PROBLEM DETAILS =
Arrange the lines of the records as a numbered list, skipping any blank lines and leaving out the pictures.

┄┄┄┄┄┄┄┄┄┄

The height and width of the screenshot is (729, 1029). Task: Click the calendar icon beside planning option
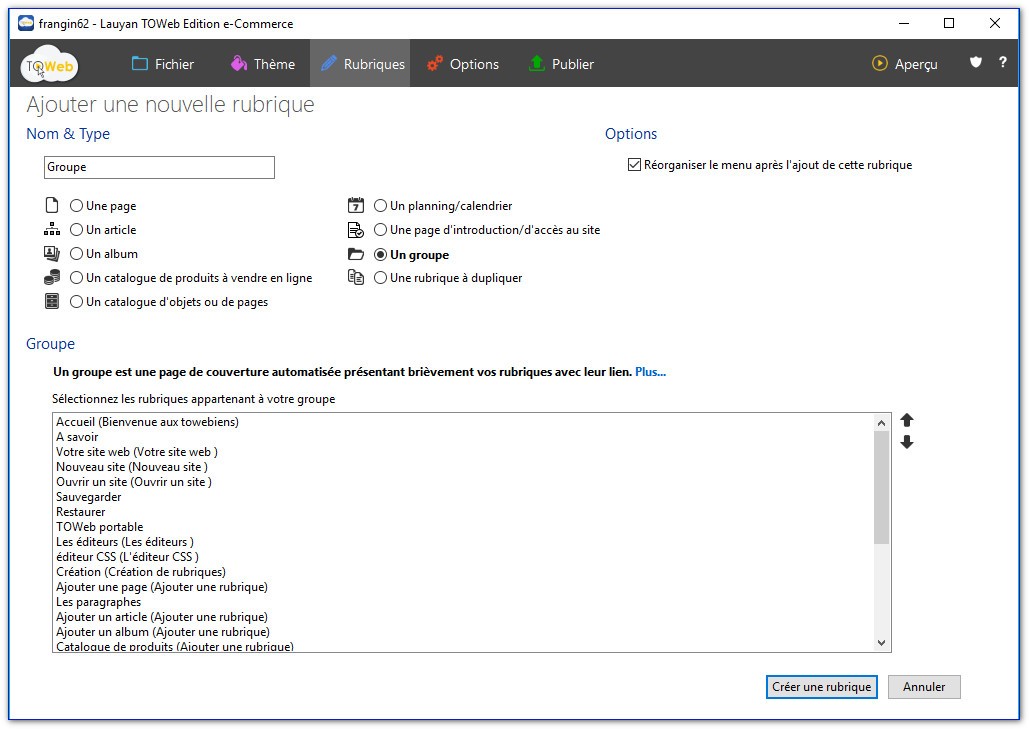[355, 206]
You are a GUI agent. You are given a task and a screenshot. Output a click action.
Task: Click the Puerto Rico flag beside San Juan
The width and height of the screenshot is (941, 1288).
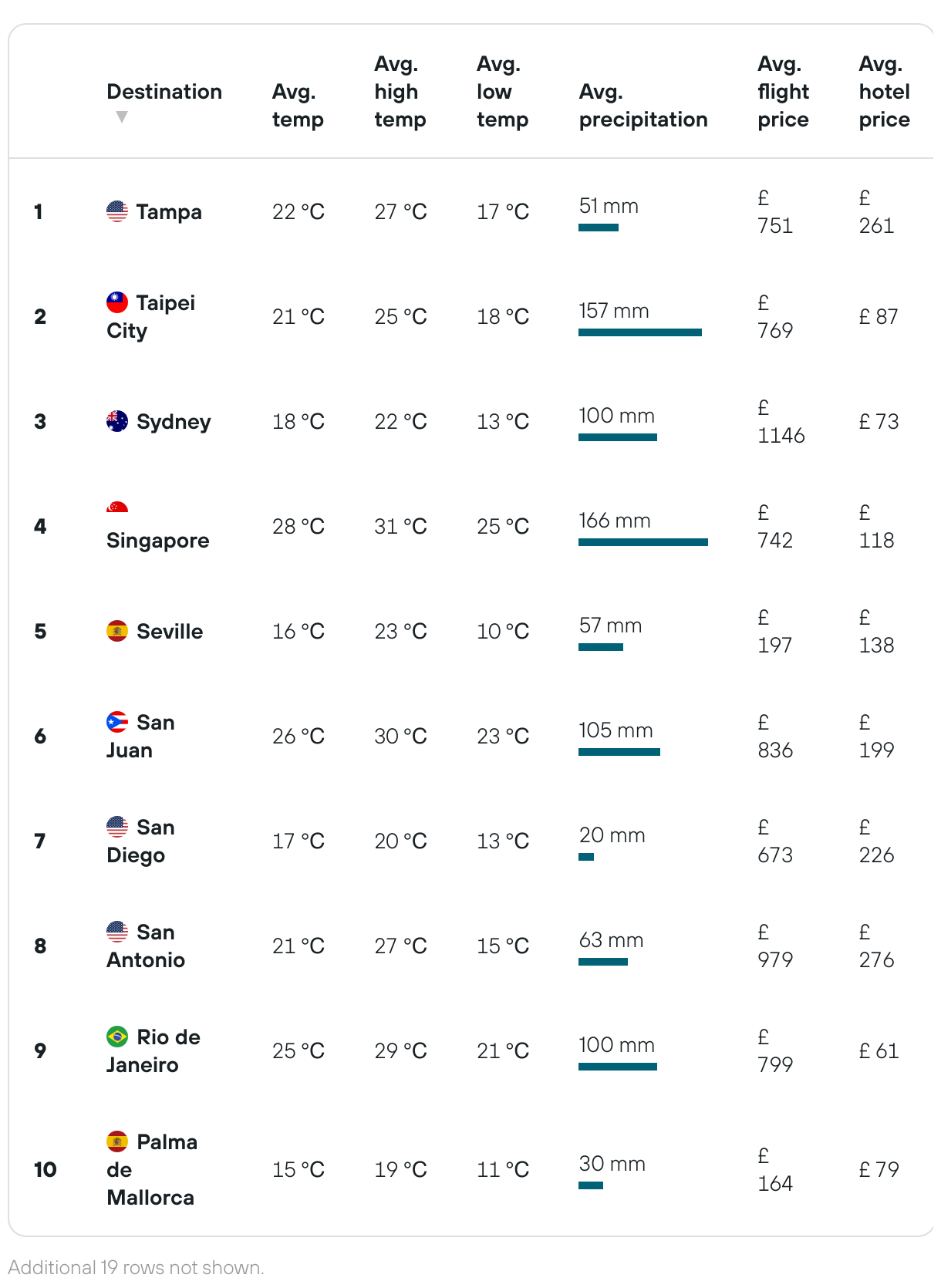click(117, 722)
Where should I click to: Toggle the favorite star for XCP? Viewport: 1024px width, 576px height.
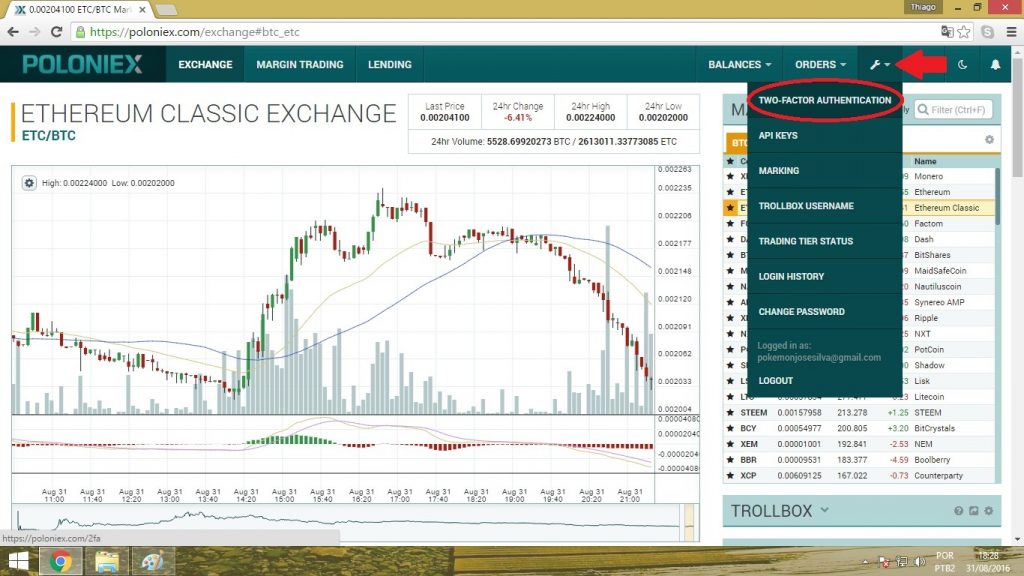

┄┄┄┄┄┄┄┄┄┄

SOLUTION TO THIS EXERCISE =
1. The height and width of the screenshot is (729, 1029). Task: Click the calendar icon beside planning option
2. [355, 206]
3. You are a GUI agent. You are given a task and a screenshot. Output a click action.
4. Task: Click the Puerto Rico flag beside San Juan
5. The width and height of the screenshot is (941, 1288).
6. click(117, 722)
7. Where should I click to: Toggle the favorite star for XCP? Viewport: 1024px width, 576px height.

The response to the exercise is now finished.